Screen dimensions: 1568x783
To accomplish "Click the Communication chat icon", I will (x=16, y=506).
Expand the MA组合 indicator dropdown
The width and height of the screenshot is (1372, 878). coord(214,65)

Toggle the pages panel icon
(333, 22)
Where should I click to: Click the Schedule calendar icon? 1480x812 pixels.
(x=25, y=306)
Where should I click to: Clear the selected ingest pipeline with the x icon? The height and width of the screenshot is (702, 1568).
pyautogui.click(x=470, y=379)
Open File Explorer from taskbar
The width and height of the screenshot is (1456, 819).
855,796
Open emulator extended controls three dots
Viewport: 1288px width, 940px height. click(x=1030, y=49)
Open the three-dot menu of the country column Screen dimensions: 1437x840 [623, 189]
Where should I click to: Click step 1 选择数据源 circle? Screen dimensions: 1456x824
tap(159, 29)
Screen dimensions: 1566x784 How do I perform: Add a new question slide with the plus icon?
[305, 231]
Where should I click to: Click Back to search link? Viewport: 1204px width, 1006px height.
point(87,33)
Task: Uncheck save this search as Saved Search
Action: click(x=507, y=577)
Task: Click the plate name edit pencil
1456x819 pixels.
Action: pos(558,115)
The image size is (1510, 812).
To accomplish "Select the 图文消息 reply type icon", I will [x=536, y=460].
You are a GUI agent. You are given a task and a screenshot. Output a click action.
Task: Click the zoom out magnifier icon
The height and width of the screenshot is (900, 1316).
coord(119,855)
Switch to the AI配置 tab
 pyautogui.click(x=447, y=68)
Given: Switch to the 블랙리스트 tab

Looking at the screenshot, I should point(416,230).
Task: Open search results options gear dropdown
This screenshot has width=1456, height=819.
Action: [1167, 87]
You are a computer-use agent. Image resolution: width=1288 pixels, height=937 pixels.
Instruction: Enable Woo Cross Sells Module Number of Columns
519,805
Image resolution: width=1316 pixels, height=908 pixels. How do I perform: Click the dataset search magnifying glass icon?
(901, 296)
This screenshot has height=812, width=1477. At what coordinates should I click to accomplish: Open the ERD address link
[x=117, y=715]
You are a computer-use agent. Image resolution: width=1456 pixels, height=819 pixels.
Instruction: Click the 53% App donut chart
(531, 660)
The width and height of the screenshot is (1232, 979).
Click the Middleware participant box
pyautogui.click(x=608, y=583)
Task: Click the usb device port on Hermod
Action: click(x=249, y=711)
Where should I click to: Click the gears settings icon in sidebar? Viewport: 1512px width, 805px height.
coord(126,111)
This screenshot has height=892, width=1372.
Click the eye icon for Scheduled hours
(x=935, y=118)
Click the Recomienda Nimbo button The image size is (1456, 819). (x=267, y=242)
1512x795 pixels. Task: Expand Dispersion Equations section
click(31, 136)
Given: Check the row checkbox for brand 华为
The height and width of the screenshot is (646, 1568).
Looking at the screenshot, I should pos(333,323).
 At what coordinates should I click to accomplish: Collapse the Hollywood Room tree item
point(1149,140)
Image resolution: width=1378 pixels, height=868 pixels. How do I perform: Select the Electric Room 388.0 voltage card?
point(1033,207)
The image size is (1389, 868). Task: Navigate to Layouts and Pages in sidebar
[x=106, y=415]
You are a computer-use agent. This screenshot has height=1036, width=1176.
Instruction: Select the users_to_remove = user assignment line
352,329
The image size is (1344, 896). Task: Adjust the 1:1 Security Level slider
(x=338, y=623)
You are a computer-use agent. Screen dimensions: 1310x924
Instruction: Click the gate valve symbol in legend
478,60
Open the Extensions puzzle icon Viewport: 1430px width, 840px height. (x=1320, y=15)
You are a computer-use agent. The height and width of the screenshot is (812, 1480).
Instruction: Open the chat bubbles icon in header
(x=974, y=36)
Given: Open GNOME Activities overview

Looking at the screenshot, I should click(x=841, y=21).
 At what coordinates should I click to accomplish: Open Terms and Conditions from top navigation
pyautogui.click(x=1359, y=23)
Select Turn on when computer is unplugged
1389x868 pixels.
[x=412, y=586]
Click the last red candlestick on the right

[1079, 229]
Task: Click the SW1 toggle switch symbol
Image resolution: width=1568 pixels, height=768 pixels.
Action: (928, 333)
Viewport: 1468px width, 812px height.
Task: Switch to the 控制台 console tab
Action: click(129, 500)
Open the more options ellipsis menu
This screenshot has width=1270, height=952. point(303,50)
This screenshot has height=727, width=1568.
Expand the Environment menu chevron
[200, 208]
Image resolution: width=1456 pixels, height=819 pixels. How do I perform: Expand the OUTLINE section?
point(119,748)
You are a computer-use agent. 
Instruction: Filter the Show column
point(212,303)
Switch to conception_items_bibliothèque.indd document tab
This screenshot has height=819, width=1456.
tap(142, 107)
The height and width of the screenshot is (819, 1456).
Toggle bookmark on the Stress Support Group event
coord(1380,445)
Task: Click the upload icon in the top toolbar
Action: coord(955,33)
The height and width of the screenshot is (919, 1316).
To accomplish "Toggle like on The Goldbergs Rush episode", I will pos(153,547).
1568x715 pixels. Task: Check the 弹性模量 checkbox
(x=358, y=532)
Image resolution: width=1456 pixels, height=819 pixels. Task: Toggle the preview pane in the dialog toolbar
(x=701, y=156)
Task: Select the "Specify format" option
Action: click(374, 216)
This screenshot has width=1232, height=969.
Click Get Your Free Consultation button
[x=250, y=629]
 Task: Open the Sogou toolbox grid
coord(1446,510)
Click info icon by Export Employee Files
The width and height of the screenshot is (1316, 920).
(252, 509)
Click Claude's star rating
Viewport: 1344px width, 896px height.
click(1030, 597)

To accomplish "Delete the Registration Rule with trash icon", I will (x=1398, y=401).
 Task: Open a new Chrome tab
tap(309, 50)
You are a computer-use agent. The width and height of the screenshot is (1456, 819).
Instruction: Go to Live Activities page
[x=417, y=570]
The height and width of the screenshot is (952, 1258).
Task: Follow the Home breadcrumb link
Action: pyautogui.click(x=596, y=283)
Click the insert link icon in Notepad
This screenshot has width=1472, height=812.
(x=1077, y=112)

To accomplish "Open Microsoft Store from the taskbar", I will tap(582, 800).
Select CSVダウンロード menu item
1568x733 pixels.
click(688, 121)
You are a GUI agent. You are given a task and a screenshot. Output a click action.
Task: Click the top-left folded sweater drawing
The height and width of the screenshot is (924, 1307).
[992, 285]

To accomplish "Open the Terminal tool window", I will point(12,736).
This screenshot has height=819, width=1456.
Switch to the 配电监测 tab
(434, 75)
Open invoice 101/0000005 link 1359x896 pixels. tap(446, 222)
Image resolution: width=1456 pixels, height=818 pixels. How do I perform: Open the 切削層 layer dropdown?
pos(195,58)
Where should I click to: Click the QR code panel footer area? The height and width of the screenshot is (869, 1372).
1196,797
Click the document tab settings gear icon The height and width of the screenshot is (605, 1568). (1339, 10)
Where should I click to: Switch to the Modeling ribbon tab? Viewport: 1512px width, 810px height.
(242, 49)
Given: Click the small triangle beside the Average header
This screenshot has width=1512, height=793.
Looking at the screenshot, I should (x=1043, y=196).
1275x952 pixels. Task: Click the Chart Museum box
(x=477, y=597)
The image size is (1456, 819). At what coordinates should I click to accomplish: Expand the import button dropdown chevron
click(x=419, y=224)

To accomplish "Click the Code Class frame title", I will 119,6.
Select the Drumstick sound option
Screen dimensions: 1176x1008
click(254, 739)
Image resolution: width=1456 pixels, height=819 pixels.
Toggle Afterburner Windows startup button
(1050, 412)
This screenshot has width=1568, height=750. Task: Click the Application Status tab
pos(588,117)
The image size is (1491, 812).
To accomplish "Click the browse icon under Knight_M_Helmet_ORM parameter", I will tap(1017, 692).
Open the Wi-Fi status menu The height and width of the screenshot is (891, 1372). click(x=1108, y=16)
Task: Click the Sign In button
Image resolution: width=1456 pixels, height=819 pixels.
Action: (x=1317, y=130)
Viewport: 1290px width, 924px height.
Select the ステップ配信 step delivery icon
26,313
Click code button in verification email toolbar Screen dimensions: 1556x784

- - -

— PROBLEM DESCRIPTION —
One stretch of the lines above is wanted, from the line that contains "Open invoice 101/0000005" through the line that contains "Click the document". Output it exactly.

— ANSWER TO THE EXERCISE —
Open invoice 101/0000005 link 1359x896 pixels. tap(446, 222)
Image resolution: width=1456 pixels, height=818 pixels. How do I perform: Open the 切削層 layer dropdown?
pos(195,58)
Where should I click to: Click the QR code panel footer area? The height and width of the screenshot is (869, 1372).
1196,797
Click the document tab settings gear icon The height and width of the screenshot is (605, 1568). (1339, 10)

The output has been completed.